Después de comer toda la cuadrilla se fue a la caza de huevos de tortuga en la barra. Iban de un lado a otro metiendo palitos en la arena, y cuando encontraban un sitio blando se ponían de rodillas y escarbaban con las manos. A veces sacaban cincuenta o sesenta de un solo agujero. Eran redonditos y blancos, un poco menores que una nuez. Tuvieron aquella noche una soberbia fritada de huevos y otra el viernes por la mañana.
Después de desayunar corrieron a la barra, dando relinchos y cabriolas, persiguiéndose unos a otros y soltando prendas de ropa por el camino, hasta quedar desnudos; y entonces continuaron la algazara dentro del agua hasta un sitio donde la corriente impetuosa les hacía perder pie de cuando en cuando, aumentando con ello el jolgorio y los gritos. Se echaban unos a otros agua a la cara, acercándose con las cabezas vueltas para evitar la ducha, y se venían a las manos y forcejeaban hasta que el más fuerte chapuzaba a su adversario; y luego los tres juntos cayeron bajo el agua en un agitado revoltijo de piernas y brazos, y volvieron a salir, resoplando, jadeantes y sin aliento.
Cuando ya no podían más de puro cansancio, corrían a tenderse en la arena, seca y caliente, y se cubrían con ella, y a poco volvían otra vez al agua a repetir, una vez más, todo el programa. Después se les ocurrió que su piel desnuda imitaba bastante bien unas mallas de titiritero, a inmediatamente trazaron un redondel en la arena y jugaron al circo: un circo con tres payasos, pues ninguno quiso ceder a los demás posición de tanta importancia y brillo.

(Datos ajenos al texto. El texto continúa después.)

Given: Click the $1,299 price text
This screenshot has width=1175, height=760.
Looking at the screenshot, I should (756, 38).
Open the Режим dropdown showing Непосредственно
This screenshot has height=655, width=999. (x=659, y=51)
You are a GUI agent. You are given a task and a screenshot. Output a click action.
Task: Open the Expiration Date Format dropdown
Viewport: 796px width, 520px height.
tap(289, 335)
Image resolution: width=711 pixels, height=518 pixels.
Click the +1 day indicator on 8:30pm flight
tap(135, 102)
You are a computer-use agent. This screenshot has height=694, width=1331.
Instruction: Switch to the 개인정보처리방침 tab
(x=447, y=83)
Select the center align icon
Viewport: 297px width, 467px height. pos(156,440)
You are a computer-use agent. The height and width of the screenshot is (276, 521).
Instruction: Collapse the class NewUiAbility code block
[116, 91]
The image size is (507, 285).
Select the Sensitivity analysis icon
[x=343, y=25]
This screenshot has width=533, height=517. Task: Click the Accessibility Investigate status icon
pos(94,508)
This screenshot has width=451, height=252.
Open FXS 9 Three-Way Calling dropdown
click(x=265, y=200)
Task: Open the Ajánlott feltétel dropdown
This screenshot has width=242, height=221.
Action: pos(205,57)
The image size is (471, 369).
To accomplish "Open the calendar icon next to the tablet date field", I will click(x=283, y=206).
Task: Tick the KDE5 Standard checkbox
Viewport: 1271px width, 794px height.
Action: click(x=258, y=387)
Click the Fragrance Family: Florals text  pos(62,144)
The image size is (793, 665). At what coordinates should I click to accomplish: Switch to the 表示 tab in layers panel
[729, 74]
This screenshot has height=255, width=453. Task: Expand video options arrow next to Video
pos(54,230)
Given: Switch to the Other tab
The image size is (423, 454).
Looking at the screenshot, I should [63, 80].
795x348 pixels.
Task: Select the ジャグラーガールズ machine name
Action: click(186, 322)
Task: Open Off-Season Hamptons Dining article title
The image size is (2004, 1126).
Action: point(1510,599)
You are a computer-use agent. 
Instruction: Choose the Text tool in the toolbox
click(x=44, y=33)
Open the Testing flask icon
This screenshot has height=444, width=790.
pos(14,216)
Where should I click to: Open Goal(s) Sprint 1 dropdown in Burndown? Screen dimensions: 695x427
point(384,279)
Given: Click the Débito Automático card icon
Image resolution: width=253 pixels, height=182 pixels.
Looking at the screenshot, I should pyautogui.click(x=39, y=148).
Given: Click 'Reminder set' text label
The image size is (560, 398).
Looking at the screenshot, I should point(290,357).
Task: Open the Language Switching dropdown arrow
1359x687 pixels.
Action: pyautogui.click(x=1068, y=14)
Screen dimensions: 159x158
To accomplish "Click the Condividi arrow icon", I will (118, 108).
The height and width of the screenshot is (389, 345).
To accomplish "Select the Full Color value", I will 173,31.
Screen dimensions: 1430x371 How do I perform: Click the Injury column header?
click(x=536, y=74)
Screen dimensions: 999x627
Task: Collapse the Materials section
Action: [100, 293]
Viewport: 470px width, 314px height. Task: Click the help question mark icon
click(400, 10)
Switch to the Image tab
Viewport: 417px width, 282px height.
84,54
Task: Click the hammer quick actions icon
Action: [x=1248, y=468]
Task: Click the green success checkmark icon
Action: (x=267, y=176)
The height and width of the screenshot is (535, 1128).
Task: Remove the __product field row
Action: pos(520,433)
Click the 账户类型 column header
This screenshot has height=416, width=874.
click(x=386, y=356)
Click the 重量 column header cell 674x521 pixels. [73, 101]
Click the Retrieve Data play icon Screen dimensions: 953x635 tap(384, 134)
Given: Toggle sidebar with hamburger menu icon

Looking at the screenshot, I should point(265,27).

Más tarde sacaron las canicas y jugaron con ellas a todos los juegos conocidos, hasta que se hastiaron de la diversión. Joe y Huck se fueron otra vez a nadar, pero Tom no se atrevió porque, al echar los pantalones por el aire, había perdido la pulsera de escamas de serpiente de cascabel que llevaba en el tobillo. Cómo había podido librarse de un calambre tanto tiempo sin la protección de aquel misterioso talismán, era cosa que no comprendía. No se determinó a volver al agua hasta que lo encontró, y para entonces ya estaban los otros fatigados y con ganas de descansar. Poco a poco se desperdigaron, se pusieron melancólicos y miraban anhelosos, a través del ancho río, al sitio donde el pueblo sesteaba al sol. Tom se sorprendió a sí mismo escribiendo Becky en la arena con el dedo gordo del pie; lo borró y se indignó contra su propia debilidad. Pero, sin embargo, lo volvió a escribir de nuevo; no podía remediarlo. Lo borró una vez más, y para evitar la tentación fue a juntarse con los otros.
Pero los ánimos de Joe habían decaído a un punto en que ya no era posible levantarlos. Sentía la querencia de su casa y ya no podía soportar la pena de no volver a ella. Tenía las lágrimas prontas a brotar. Huck también estaba melancólico. Tom se sentía desanimado, pero luchaba para no mostrarlo. Tenía guardado un secreto que aún no estaba dispuesto a revelar; pero si aquella desmoralización de sus secuaces no desaparecía pronto no tendría más remedio que descubrirlo. En tono amistoso y jovial les dijo:
—Apostaría a que ya ha habido piratas en esta isla. Tenemos que explorarla otra vez. Habrán escondido tesoros por aquí. ¿Qué os parecería si diésemos con un cofre carcomido todo lleno de oro y plata, eh?
Pero no despertó más que un desmayado entusiasmo, que se desvaneció sin respuesta. Tom probó otros medios de seducción, pero todos fallaron: era ingrata a inútil tarea. Joe estaba sentado, con fúnebre aspecto, hurgando la arena con un palo, y al fin dijo:
—Vamos, chicos, dejemos ya esto. Yo quiero irme a casa. Está esto tan solitario...
—No, Joe, no; ya te encontrarás mejor poco a poco —dijo Tom—. Piensa en lo que podemos pescar aquí.